=== What the task requires ===
Retype the data that follows exactly. No pictures belong in the copy.

(Records from a dataset)
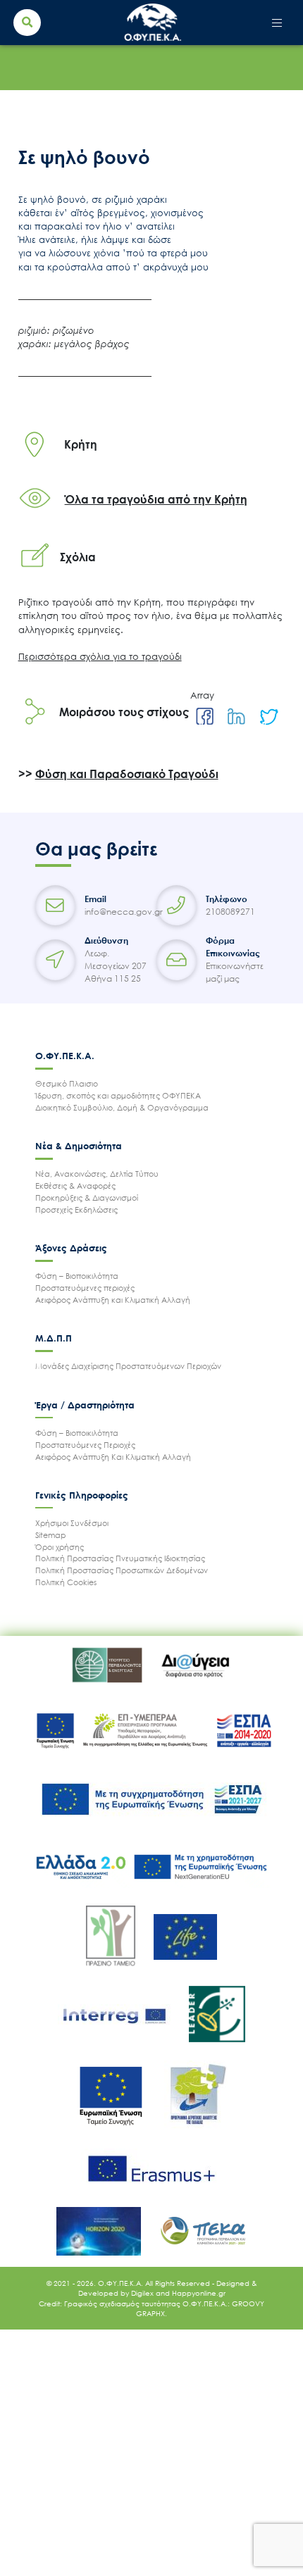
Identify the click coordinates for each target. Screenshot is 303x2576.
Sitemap (50, 1534)
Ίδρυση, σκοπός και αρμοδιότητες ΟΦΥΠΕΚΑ (118, 1095)
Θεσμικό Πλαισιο (66, 1083)
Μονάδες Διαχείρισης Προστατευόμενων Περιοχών (128, 1365)
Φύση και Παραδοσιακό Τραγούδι (126, 774)
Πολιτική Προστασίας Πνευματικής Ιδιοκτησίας (120, 1558)
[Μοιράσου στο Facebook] (204, 716)
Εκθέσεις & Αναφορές (75, 1185)
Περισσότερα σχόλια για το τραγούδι (100, 656)
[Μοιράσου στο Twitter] (268, 716)
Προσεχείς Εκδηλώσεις (76, 1209)
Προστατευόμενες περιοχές (85, 1287)
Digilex (143, 2293)
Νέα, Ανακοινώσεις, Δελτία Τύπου (97, 1173)
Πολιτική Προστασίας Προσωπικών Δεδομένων (121, 1570)
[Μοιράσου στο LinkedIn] (236, 716)
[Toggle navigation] (277, 22)
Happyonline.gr (198, 2293)
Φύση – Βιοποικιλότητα (76, 1275)
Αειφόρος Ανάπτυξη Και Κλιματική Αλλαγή (113, 1456)
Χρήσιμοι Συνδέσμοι (72, 1522)
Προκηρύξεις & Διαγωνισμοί (86, 1197)
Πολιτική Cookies (66, 1582)
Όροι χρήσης (59, 1546)
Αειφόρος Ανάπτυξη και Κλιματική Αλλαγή (112, 1299)
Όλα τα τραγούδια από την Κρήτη (156, 499)
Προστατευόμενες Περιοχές (85, 1444)
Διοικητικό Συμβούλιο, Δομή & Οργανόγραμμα (122, 1107)
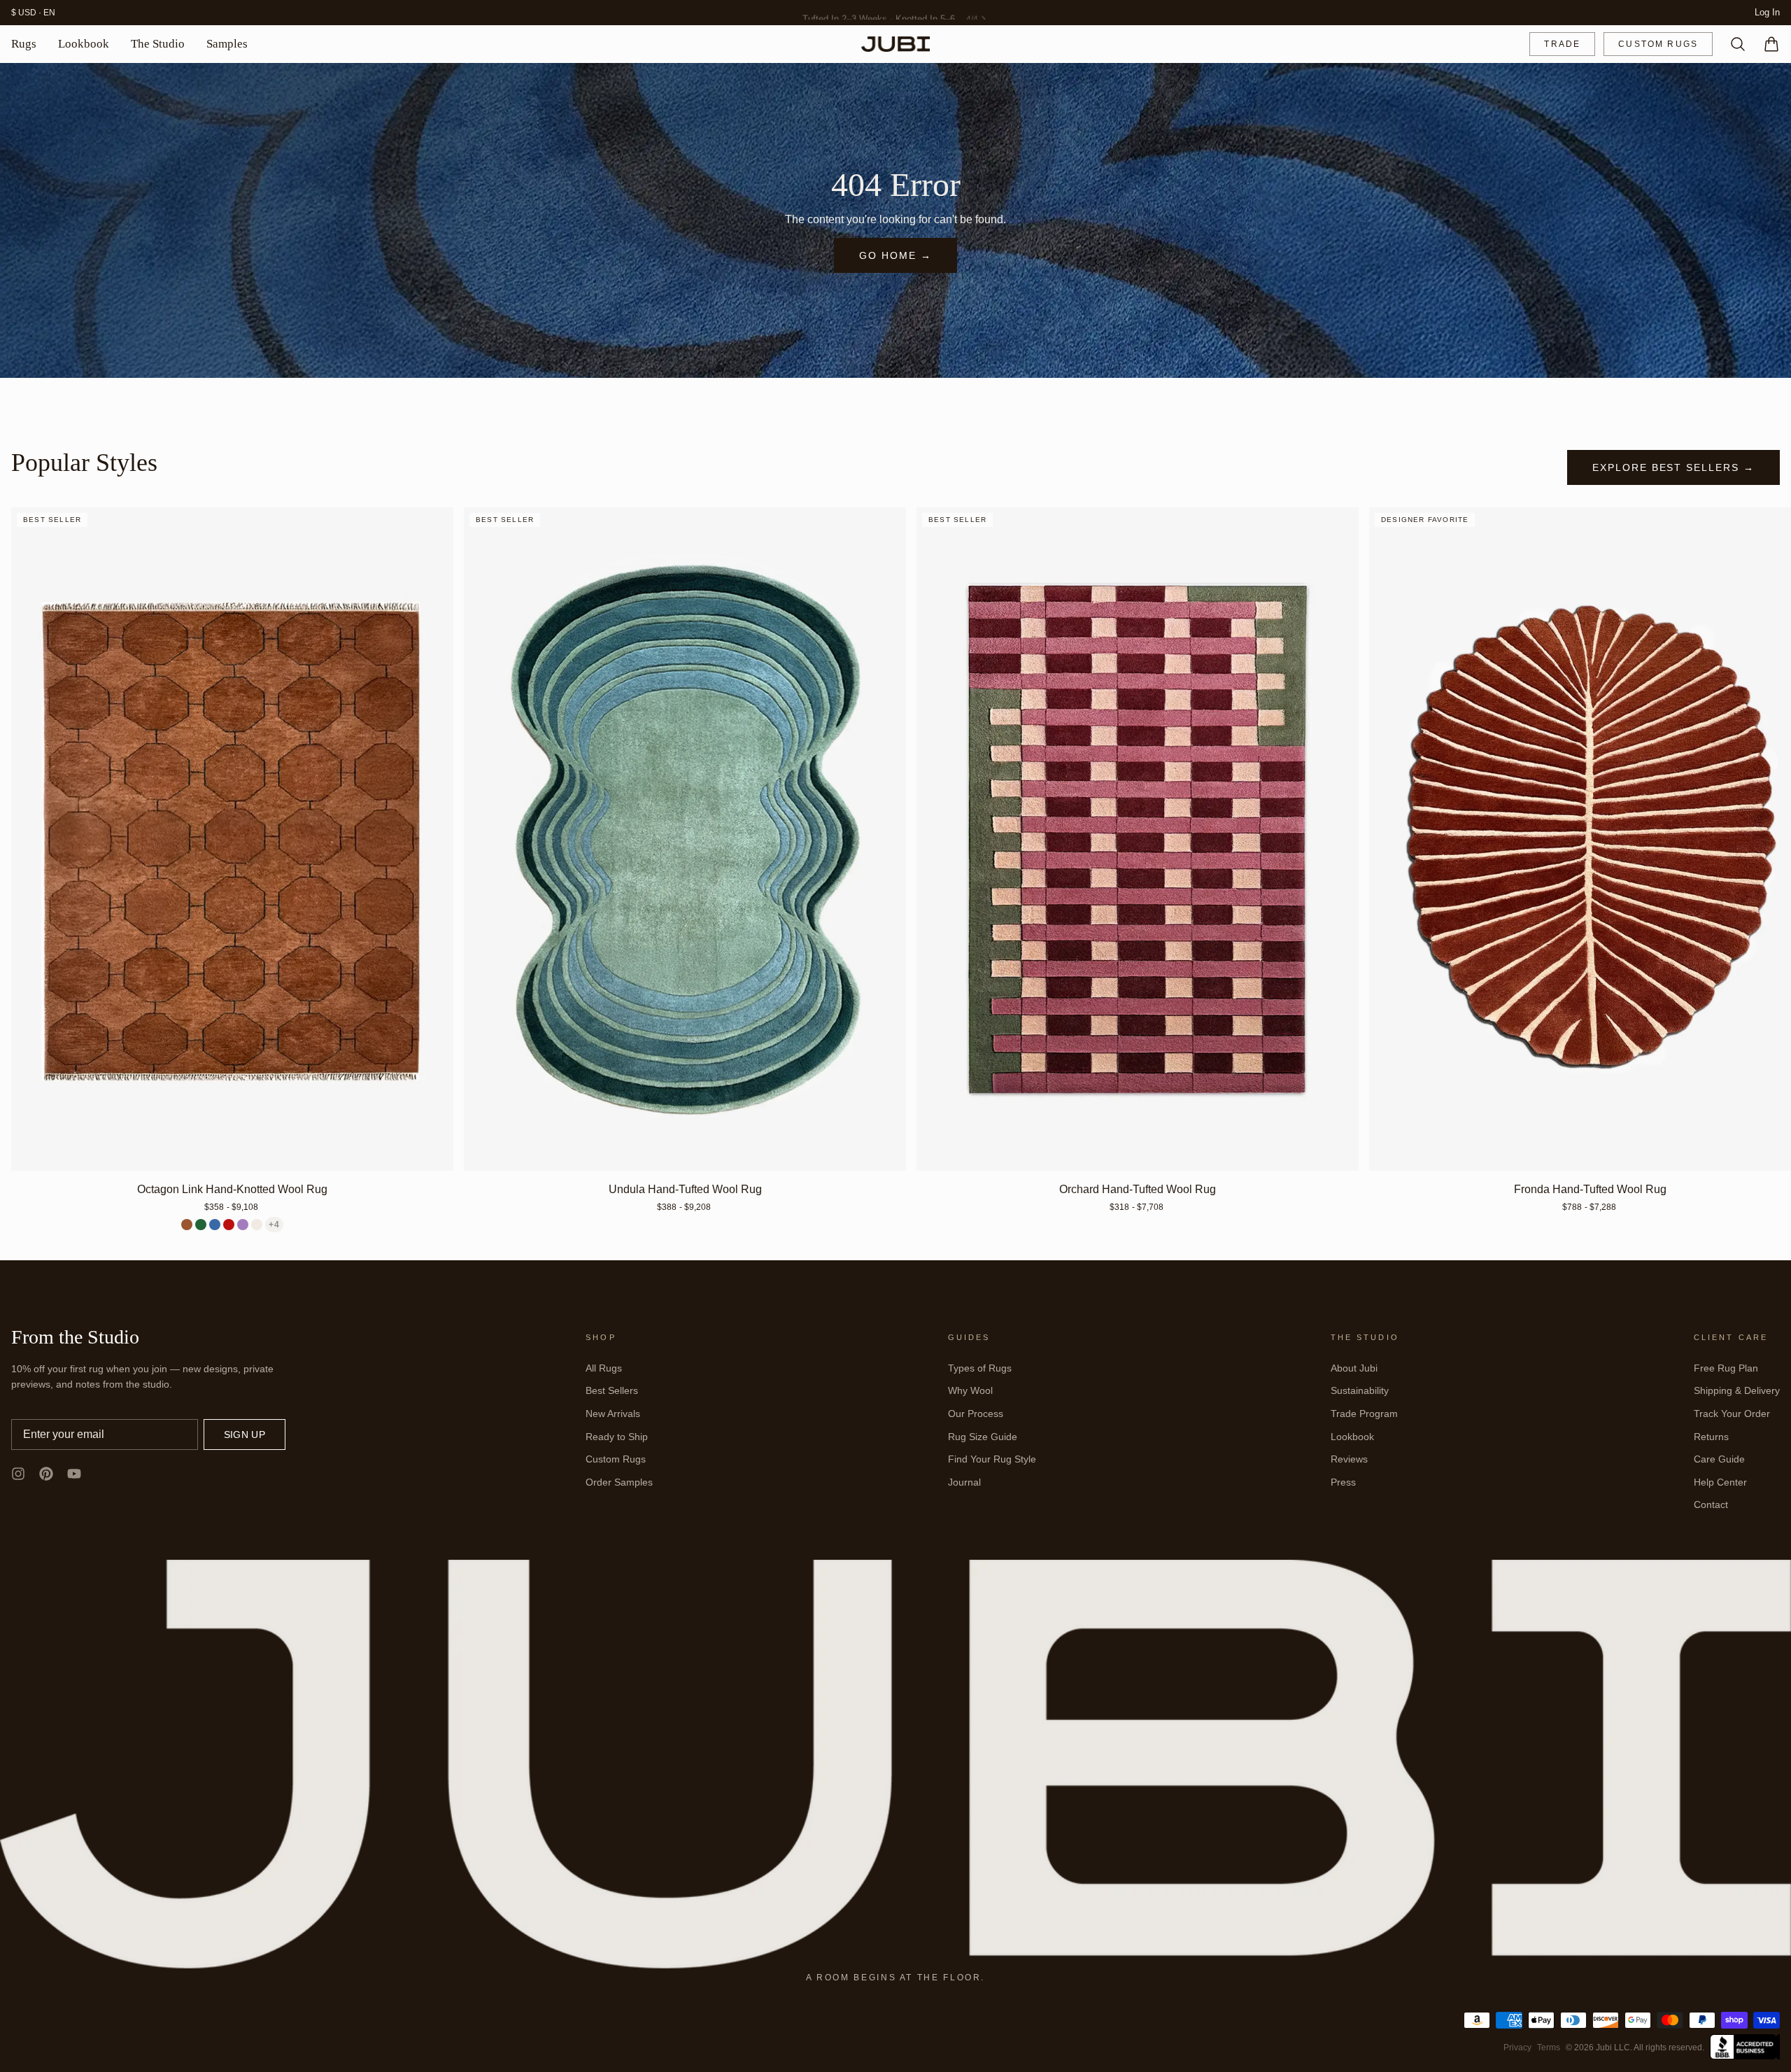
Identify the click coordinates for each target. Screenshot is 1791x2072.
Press (1343, 1482)
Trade (1562, 44)
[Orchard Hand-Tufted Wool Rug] (1137, 839)
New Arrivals (613, 1413)
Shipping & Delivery (1737, 1390)
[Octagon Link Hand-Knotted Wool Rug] (232, 839)
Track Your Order (1732, 1413)
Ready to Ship (617, 1436)
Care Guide (1719, 1459)
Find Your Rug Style (992, 1459)
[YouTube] (74, 1474)
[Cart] (1766, 44)
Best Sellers (612, 1390)
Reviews (1349, 1459)
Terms (1548, 2047)
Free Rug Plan (1726, 1368)
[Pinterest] (46, 1474)
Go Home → (895, 255)
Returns (1711, 1436)
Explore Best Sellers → (1673, 467)
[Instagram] (18, 1474)
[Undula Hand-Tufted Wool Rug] (685, 839)
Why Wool (970, 1390)
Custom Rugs (1658, 44)
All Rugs (604, 1368)
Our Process (975, 1413)
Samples (227, 43)
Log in (1767, 12)
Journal (964, 1482)
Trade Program (1364, 1413)
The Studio (158, 43)
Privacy (1517, 2047)
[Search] (1732, 44)
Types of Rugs (980, 1368)
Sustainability (1360, 1390)
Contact (1711, 1504)
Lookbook (83, 43)
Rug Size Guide (982, 1436)
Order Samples (619, 1482)
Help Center (1720, 1482)
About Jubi (1354, 1368)
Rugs (23, 43)
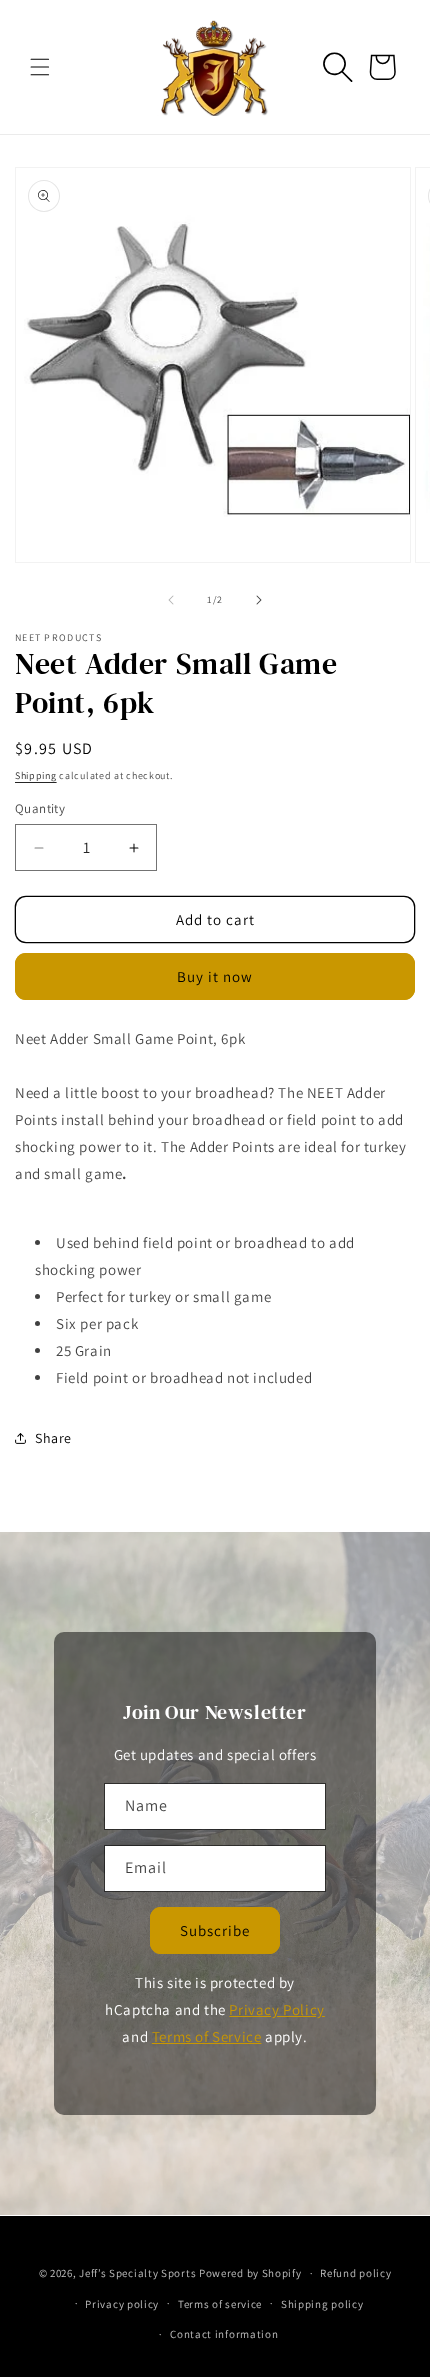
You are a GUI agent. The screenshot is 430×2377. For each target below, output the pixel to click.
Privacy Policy (276, 2009)
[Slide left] (171, 600)
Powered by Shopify (250, 2273)
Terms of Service (207, 2036)
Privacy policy (122, 2304)
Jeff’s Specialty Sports (137, 2273)
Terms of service (220, 2304)
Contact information (224, 2334)
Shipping (36, 775)
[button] (40, 67)
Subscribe (215, 1930)
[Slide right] (259, 600)
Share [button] (53, 1438)
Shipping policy (322, 2304)
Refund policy (355, 2273)
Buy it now (215, 976)
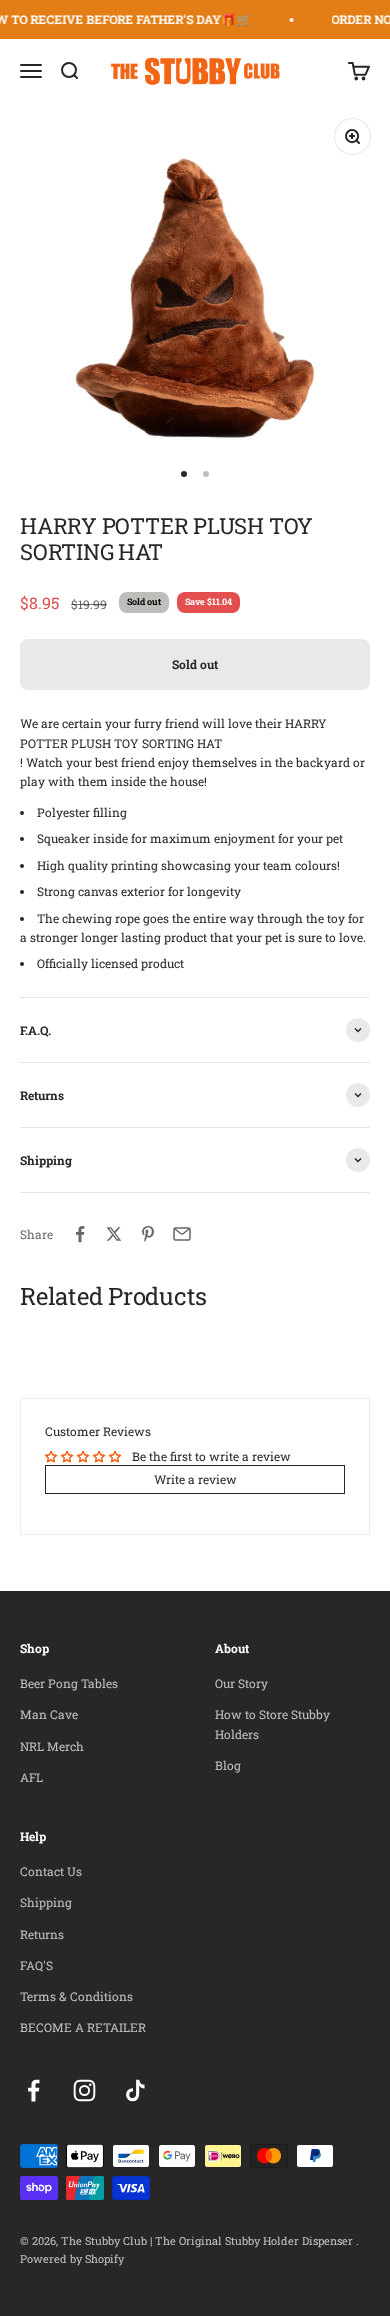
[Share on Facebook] (80, 1234)
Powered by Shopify (72, 2258)
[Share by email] (182, 1234)
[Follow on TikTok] (135, 2090)
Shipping (46, 1902)
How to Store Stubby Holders (272, 1723)
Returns (42, 1934)
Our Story (241, 1683)
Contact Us (51, 1871)
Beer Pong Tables (69, 1683)
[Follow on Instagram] (84, 2090)
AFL (31, 1777)
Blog (228, 1765)
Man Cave (49, 1714)
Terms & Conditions (76, 1996)
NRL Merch (52, 1746)
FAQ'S (36, 1965)
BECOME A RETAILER (83, 2027)
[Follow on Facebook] (33, 2090)
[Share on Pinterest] (148, 1234)
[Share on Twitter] (114, 1234)
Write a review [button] (195, 1479)
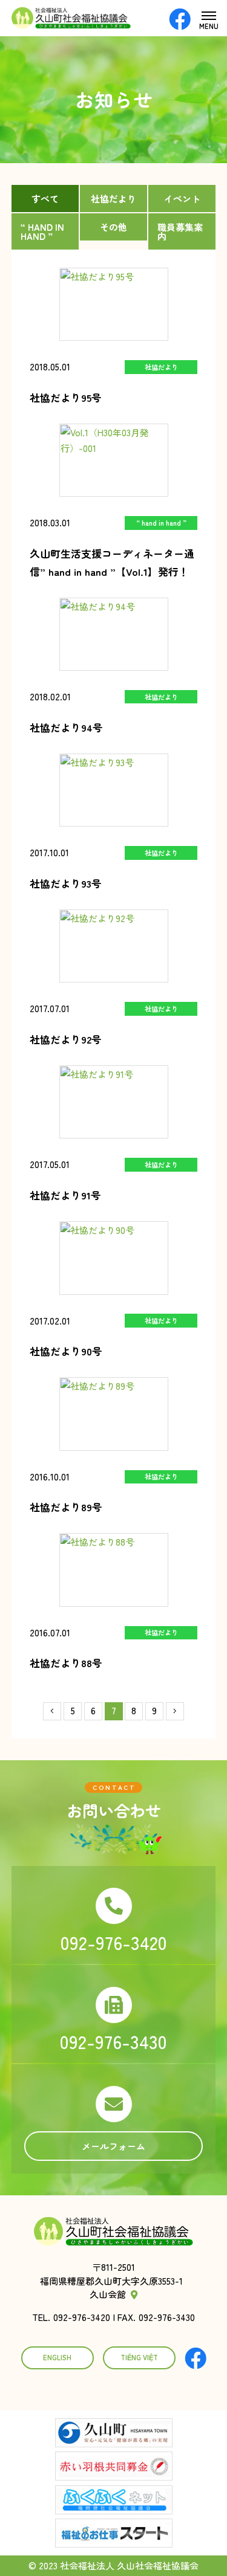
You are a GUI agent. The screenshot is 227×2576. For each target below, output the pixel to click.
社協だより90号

=== Output for this exercise ===
Identify the click coordinates for each target. Screenshot is 303x2576.
Sitemap (50, 1534)
Ίδρυση, σκοπός και αρμοδιότητες ΟΦΥΠΕΚΑ (118, 1095)
Θεσμικό Πλαισιο (66, 1083)
Μονάδες Διαχείρισης Προστατευόμενων Περιοχών (128, 1365)
Φύση και Παραδοσιακό Τραγούδι (126, 774)
Πολιτική Προστασίας Πνευματικής Ιδιοκτησίας (120, 1558)
[Μοιράσου στο Facebook] (204, 716)
Εκθέσεις & Αναφορές (75, 1185)
Περισσότερα σχόλια για το τραγούδι (100, 656)
[Μοιράσου στο Twitter] (268, 716)
Προσεχείς Εκδηλώσεις (76, 1209)
Προστατευόμενες περιοχές (85, 1287)
Digilex (143, 2293)
Νέα, Ανακοινώσεις, Δελτία Τύπου (97, 1173)
Πολιτική Προστασίας Προσωπικών Δεδομένων (121, 1570)
[Μοιράσου στο LinkedIn] (236, 716)
[Toggle navigation] (277, 22)
Happyonline.gr (198, 2293)
Φύση – Βιοποικιλότητα (76, 1275)
Αειφόρος Ανάπτυξη Και Κλιματική Αλλαγή (113, 1456)
Χρήσιμοι Συνδέσμοι (72, 1522)
Προκηρύξεις & Διαγωνισμοί (86, 1197)
Πολιτική Cookies (66, 1582)
Όροι χρήσης (59, 1546)
Αειφόρος Ανάπτυξη και Κλιματική Αλλαγή (112, 1299)
Όλα τα τραγούδια από την Κρήτη (156, 499)
Προστατευόμενες Περιοχές (85, 1444)
Διοικητικό Συμβούλιο, Δομή & Οργανόγραμμα (122, 1107)
Identify the click coordinates for each target. Screenshot is 1791x2072.
Press (1343, 1482)
Trade (1562, 44)
[Orchard Hand-Tufted Wool Rug] (1137, 839)
New Arrivals (613, 1413)
Shipping & Delivery (1737, 1390)
[Octagon Link Hand-Knotted Wool Rug] (232, 839)
Track Your Order (1732, 1413)
Ready to Ship (617, 1436)
Care Guide (1719, 1459)
Find Your Rug Style (992, 1459)
[YouTube] (74, 1474)
[Cart] (1766, 44)
Best Sellers (612, 1390)
Reviews (1349, 1459)
Terms (1548, 2047)
Free Rug Plan (1726, 1368)
[Pinterest] (46, 1474)
Go Home → (895, 255)
Returns (1711, 1436)
Explore Best Sellers → (1673, 467)
[Instagram] (18, 1474)
[Undula Hand-Tufted Wool Rug] (685, 839)
Why Wool (970, 1390)
Custom Rugs (1658, 44)
All Rugs (604, 1368)
Our Process (975, 1413)
Samples (227, 43)
Log in (1767, 12)
Journal (964, 1482)
Trade Program (1364, 1413)
The Studio (158, 43)
Privacy (1517, 2047)
[Search] (1732, 44)
Types of Rugs (980, 1368)
Sustainability (1360, 1390)
Contact (1711, 1504)
Lookbook (83, 43)
Rug Size Guide (982, 1436)
Order Samples (619, 1482)
Help Center (1720, 1482)
About Jubi (1354, 1368)
Rugs (23, 43)
You are a GUI agent. The screenshot is 430×2377. For each target below, output the pixel to click.
Privacy Policy (276, 2009)
[Slide left] (171, 600)
Powered by Shopify (250, 2273)
Terms of Service (207, 2036)
Privacy policy (122, 2304)
Jeff’s Specialty Sports (137, 2273)
Terms of service (220, 2304)
Contact information (224, 2334)
Shipping (36, 775)
[button] (40, 67)
Subscribe (215, 1930)
[Slide right] (259, 600)
Share [button] (53, 1438)
Shipping policy (322, 2304)
Refund policy (355, 2273)
Buy it now (215, 976)
[Share on Facebook] (80, 1234)
Powered by Shopify (72, 2258)
[Share by email] (182, 1234)
[Follow on TikTok] (135, 2090)
Shipping (46, 1902)
How to Store Stubby Holders (272, 1723)
Returns (42, 1934)
Our Story (241, 1683)
Contact Us (51, 1871)
Beer Pong Tables (69, 1683)
[Follow on Instagram] (84, 2090)
AFL (31, 1777)
Blog (228, 1765)
Man Cave (49, 1714)
Terms & Conditions (76, 1996)
NRL Merch (52, 1746)
FAQ'S (36, 1965)
BECOME A RETAILER (83, 2027)
[Follow on Facebook] (33, 2090)
[Share on Pinterest] (148, 1234)
[Share on Twitter] (114, 1234)
Write a review [button] (195, 1479)
You are a GUI agent. The screenshot is 227×2576. For each target below, output the pixel to click.
社協だより90号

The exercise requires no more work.